The palatial apartments occupied by the ailing maharajah were originally constructed centuries before by the great Mughal emperors, but they had been restored to a different kind of glory by Ranjit Singh, who, as a 19-year-old, had conquered Lahore in 1799.
Famed as the ‘Lion of Punjab’, Ranjit Singh was a self-made king who established the rule of his ancestral warrior-clan, the Sukerchakia misl, at the head of a new empire in northern India. With Mughal rule entirely decimated, the Sikh king’s might came to equal that of his greatest ally and rival, the British East India Company – the enormously powerful trading organisation that, by the early 19th century, was acting as an agent of British imperialism in India.
These two new powers established competing empires during the late 18th and early 19th centuries, but in Ranjit Singh’s lifetime an alliance was cemented between them that kept the ambitions of both sides in balance.
Within six years of his death, however, the picture was utterly transformed. Ranjit Singh’s erstwhile allies, the British, were at war with his heirs. Four years after that, in March 1849, the East India Company subjected his entire kingdom to its rule, effectively cementing British imperial predominance in south Asia. Despite all this, the Company’s leading authorities claimed that they had consistently shown unstinting loyalty to the friendship and memory of the late, great maharajah. How could this be fairly squared?

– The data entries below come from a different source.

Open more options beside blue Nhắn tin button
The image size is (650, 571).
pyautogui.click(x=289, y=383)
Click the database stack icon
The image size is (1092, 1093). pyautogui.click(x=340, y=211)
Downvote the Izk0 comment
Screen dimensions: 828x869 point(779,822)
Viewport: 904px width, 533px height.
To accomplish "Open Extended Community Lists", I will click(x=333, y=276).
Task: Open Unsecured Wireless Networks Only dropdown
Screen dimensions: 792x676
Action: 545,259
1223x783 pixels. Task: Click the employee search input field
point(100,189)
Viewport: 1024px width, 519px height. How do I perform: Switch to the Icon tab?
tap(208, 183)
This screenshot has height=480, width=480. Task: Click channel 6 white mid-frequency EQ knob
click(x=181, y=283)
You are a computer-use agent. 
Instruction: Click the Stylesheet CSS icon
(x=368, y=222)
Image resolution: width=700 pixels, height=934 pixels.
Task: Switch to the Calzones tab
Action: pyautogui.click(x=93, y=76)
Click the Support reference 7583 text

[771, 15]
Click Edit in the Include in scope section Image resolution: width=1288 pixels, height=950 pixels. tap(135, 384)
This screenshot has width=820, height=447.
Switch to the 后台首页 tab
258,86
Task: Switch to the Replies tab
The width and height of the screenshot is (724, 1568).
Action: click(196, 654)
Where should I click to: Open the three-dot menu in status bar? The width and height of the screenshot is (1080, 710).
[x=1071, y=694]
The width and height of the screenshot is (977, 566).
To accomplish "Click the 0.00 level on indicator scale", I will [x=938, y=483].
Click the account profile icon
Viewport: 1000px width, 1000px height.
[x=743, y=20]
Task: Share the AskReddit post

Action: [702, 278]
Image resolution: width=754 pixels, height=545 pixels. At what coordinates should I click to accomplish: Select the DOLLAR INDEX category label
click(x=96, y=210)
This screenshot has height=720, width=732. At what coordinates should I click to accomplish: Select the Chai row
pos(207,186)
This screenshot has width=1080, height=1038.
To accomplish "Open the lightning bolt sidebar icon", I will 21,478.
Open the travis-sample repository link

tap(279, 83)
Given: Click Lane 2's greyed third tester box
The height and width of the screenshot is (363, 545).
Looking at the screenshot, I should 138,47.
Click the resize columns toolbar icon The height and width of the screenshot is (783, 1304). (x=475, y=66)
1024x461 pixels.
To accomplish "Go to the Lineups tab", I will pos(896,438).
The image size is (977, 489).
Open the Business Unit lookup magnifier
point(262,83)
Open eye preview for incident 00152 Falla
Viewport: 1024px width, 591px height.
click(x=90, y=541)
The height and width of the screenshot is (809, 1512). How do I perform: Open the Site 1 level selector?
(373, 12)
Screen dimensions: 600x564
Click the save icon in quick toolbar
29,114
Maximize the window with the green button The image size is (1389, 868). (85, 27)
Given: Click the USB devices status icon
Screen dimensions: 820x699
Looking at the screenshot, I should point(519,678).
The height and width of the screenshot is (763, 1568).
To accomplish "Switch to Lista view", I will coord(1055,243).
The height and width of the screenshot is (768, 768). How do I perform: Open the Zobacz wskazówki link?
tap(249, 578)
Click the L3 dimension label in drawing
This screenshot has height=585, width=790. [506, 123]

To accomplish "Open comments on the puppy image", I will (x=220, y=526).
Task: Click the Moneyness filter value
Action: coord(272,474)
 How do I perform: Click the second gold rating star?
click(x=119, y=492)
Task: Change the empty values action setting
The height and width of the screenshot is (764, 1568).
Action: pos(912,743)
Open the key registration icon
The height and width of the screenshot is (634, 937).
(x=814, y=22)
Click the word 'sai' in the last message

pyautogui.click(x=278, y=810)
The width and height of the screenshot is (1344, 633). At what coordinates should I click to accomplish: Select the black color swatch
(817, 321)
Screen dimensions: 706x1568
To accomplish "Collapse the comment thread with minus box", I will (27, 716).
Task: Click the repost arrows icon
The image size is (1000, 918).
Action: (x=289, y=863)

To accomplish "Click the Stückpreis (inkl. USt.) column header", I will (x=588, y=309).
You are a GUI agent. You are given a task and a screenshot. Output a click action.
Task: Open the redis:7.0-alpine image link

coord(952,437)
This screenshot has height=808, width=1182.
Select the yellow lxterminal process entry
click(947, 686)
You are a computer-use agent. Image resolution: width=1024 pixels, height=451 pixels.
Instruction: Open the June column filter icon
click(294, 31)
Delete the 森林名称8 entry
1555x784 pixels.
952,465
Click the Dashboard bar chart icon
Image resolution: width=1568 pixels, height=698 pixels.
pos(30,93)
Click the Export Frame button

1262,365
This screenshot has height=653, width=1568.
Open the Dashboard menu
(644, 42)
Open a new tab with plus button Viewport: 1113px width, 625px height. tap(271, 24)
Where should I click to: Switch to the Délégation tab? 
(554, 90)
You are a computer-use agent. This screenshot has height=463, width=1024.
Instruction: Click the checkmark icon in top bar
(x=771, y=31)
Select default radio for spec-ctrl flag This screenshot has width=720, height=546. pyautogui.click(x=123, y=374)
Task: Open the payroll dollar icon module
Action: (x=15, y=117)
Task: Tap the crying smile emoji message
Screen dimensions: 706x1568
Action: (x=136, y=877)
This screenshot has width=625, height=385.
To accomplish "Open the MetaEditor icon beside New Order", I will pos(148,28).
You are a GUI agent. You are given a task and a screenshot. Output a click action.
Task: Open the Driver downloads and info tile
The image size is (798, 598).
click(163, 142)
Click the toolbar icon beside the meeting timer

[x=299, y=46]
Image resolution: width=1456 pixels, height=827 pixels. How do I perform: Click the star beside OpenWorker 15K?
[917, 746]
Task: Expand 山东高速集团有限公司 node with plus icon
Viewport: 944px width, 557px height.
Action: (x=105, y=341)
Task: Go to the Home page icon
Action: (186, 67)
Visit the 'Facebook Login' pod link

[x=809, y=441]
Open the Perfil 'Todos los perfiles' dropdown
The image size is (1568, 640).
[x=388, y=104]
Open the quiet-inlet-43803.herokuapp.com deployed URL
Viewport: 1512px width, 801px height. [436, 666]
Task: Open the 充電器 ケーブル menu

The answer to this messy political history lies in the mythology spun around Ranjit Singh’s life – most prominently by the Company’s political officers working in and around the Punjab. Across a growing array of press coverage, fictional writings and government proclamations, a compelling narrative was offered about Ranjit Singh’s personality and glowing career as an empire builder. The maharajah was viewed – according to European colonial logic – as an admirable exception among the “oriental despots” of his day. “For his age and country, he may truly be called a great, and in some respects, a good king,” wrote Henry Lawrence (who became Resident at Lahore in 1846) in his 1845 novel, Adventures of an Officer in the Service of Runjeet Singh. “Kind and liberal to those within his sight, he is much beloved by his personal followers.”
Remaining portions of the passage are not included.